Con otro lenguaje, más palabrero y con multitud de adjetivos, este columnista comparte la admiración del profesor Grondona por los «gambitos» o gambetas de los políticos (usa la misma palabra y glosa el concepto con menos sapiencia etimológica que su colega de «La Nación», que conoce el encanto que la historia de las palabra produce en el lector). La diferencia a favor de Weainfeld es que profundiza en las razones de este despliegue de ingenio de los políticos: no hay partidos que sujeten al candidato a discutir sus decisiones, ninguno de los caciques políticos (Kirchner, Macri, Lavagna, Carrió, López Murhpy) cuenta con figuras de segunda línea con algún peso, se han ocupado de destruir entornos que reemplacen al corsé partidario, el público es muy agresivo hacia los políticos y esto los obliga a dar volteretas en el aire para eludir los perdigones. La astucia del público, además, desmonta cualquier retablo y para ejemplo está el lanzamiento de Macri con una chiquilla en un basural del barrio Sur; la creyeron una genialidad los asesores del candidato, pero se volvió como un boomerang de cuyo golpe aún no se repone Macri.

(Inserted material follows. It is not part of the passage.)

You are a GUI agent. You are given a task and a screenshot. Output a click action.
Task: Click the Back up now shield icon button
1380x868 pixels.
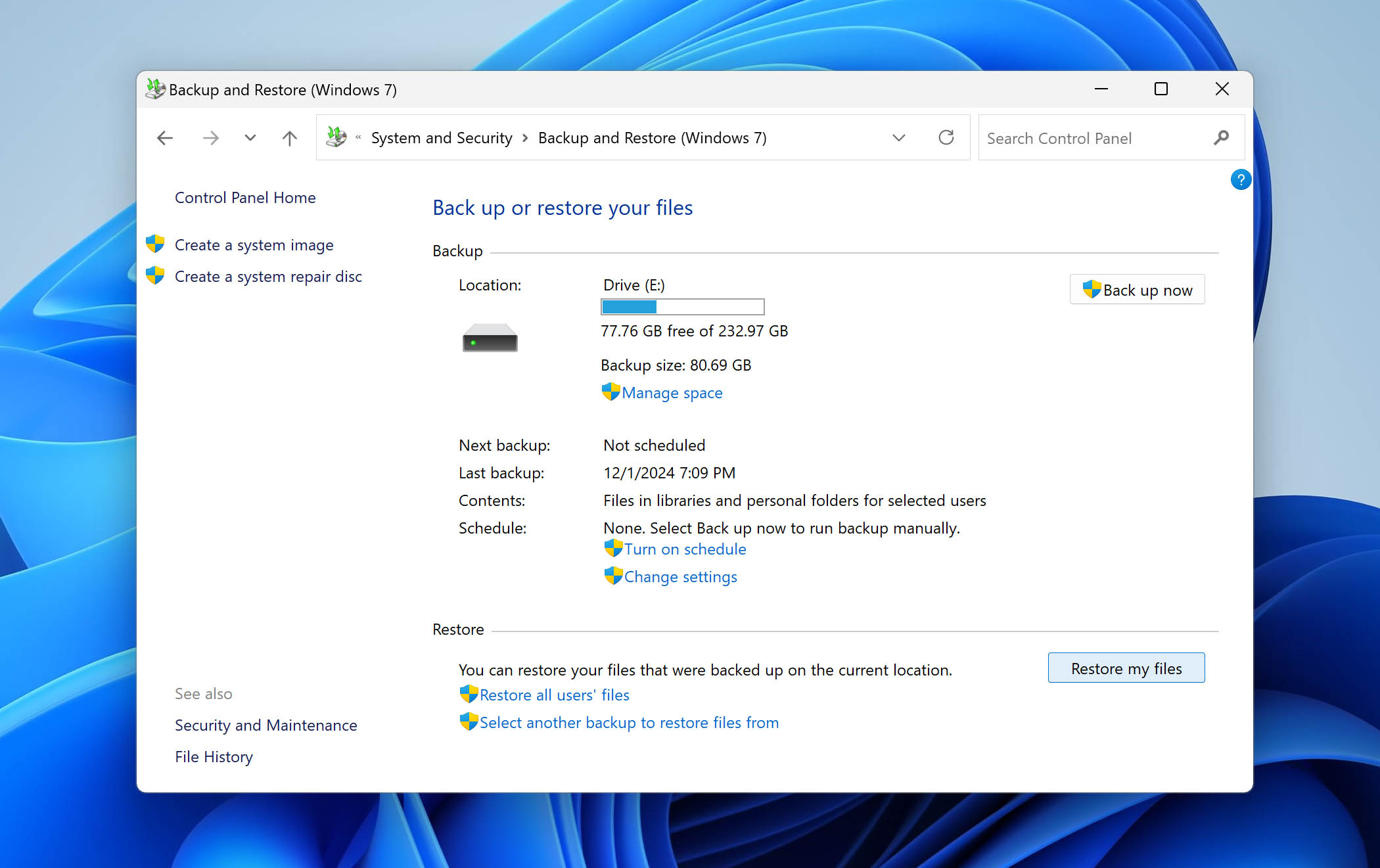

Discutible, como todas las afirmaciones opinadas, que los neolemas «le dieron oxígeno al sistema en su hora más aciaga». Wainfeld valora aquel invento de Juan Carlos Romero-Duhalde de que el peronismo podía enviar varios candidatos a una elección -algo que se puede repetir este año- como un hallazgo, cuando seguramente significó dinamitar el sistema electoral argentino sólo para perjudicar a un adversario en la interna partidaria. Aquellos neolemas no son consecuencia de una crisis sino motivo de la que siguió en el sistema y que entronizó en la presidencia a quien perdió en las urnas. Claro, lo promovió Duhalde, que también perdió las elecciones en 1999 y se animó a asumir en 2002 para terminar el mandato de De la Rúa que le había ganado aquella elección. Es acertado el reproche de Wainfeld a Kirchner cuando dice que este presidente rechaza la tolerancia y el pluralismo como el resto de la corporación política.
Un detalle: ¿podría reprimir el columnistaalgunos excesos del teclado, no ya de la pluma como éste?: «El sustrato cívico cultural posibilita, tal vez cataliza, el modus operandi dominante». ¿Qué quiso decir?